Wow, this is looking really good. Can't wait to see the Twiggies in it.


----------



## Diztrbd1 (Apr 21, 2010)

Looks awesome Ed!


----------



## Luke78 (Apr 24, 2010)

Nice layout so far,like the look of the manzanita branches.They sure do look odd once they release that white fuzzy substance.Are you also gonna be adding any rocks,pebbles,or larger stones? Are you going for a "biotype" setup for the fish selected?


----------



## saltwaterfish (Mar 7, 2011)

nice pictures, look forward to the next


----------



## shaobo (Apr 21, 2010)

Luke78 said:


> Nice layout so far,like the look of the manzanita branches.They sure do look odd once they release that white fuzzy substance.Are you also gonna be adding any rocks,pebbles,or larger stones? Are you going for a "biotype" setup for the fish selected?


Still in progress of staining the stand and paint the background black before I can add water into the tank. (Hopefully this weekend ) I will be playing around with some of the rocks I have at home to make decision whether I want any rockscape in here. 

As for livestock, my initial idea is to have a nice shoal of Corydoras Hastatus to occupy the mid-section of the tank. But they are rare cats to come by, so I'll wait till Cory season to see what comes in. (Let's hope Charles hears my wish) So right now I may either go with a school of Boraras or Corydoras pygmaeus as I have both in my other tanks at the moment. 

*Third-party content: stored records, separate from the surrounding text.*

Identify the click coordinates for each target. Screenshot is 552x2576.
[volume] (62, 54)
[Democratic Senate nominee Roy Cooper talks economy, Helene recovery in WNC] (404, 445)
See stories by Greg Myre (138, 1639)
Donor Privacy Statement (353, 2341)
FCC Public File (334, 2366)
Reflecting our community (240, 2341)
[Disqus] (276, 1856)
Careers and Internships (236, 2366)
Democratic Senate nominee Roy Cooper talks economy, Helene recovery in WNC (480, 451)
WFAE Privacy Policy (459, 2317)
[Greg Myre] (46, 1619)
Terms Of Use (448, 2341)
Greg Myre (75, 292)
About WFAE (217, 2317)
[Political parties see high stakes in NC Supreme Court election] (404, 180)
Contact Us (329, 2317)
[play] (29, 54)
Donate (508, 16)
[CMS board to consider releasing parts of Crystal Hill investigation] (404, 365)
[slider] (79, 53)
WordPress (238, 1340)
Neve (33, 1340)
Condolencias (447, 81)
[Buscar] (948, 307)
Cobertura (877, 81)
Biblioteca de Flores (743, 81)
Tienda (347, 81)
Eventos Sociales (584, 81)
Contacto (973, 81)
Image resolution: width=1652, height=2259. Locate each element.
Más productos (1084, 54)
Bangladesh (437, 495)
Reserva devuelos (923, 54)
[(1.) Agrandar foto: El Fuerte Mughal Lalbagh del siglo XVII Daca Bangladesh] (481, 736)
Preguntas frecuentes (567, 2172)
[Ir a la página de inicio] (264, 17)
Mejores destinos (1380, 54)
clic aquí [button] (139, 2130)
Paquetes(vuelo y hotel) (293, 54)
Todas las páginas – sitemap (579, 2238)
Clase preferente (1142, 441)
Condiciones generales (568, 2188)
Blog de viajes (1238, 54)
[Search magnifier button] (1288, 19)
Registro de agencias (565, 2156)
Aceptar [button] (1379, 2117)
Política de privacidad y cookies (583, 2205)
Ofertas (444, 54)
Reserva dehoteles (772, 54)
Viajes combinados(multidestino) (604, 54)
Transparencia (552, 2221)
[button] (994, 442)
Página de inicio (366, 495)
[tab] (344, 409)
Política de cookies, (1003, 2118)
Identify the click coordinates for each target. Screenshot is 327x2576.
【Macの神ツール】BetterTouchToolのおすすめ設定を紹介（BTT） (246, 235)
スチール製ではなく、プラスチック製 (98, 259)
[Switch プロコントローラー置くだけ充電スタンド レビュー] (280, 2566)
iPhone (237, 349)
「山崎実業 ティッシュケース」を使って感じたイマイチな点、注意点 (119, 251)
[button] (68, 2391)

Anyways, thanks for all the kind words~ I'll get some more update with photos once water is in!


----------



## rickwaines (Jan 2, 2011)

can't wait to see my ol' friends in there.


----------



## Luke78 (Apr 24, 2010)

Great choices for livestock.Activity and colour for sure will keep this setup busy all the time.Iam sure the cories will like a few spots of shade and a place to take cover if you add the rock work.Look forward to the updates!



shaobo said:


> Still in progress of staining the stand and paint the background black before I can add water into the tank. (Hopefully this weekend ) I will be playing around with some of the rocks I have at home to make decision whether I want any rockscape in here.
> 
> As for livestock, my initial idea is to have a nice shoal of Corydoras Hastatus to occupy the mid-section of the tank. But they are rare cats to come by, so I'll wait till Cory season to see what comes in. (Let's hope Charles hears my wish) So right now I may either go with a school of Boraras or Corydoras pygmaeus as I have both in my other tanks at the moment.
> 
> Anyways, thanks for all the kind words~ I'll get some more update with photos once water is in!


----------



## Ra's al Ghul (Apr 28, 2010)

I would like to see some stand shots.


----------



## mysticalnet (Apr 22, 2010)

nice wood you have there


----------



## shaobo (Apr 21, 2010)

Here is an update shot of the tank I've just taken with my poor phone camera after running it for 2+ years, the setup is currently home of my 6 Sturisoma aureums and 50 Corydora pygmaeus.


----------



## Nicole (Nov 21, 2011)

Looks great! What are the plants next to the anubias?


----------



## shaobo (Apr 21, 2010)

Hi Nicole, thanks~ Those are Bolbitis heudelotii.


----------



## Reckon (Jul 25, 2012)

Pretty sweet, looks like a forest floor. How do you keep the sand so white....


----------



## Nicole (Nov 21, 2011)

Bolbitis? I thought they were such grow slowers..how long did it take you? lol


----------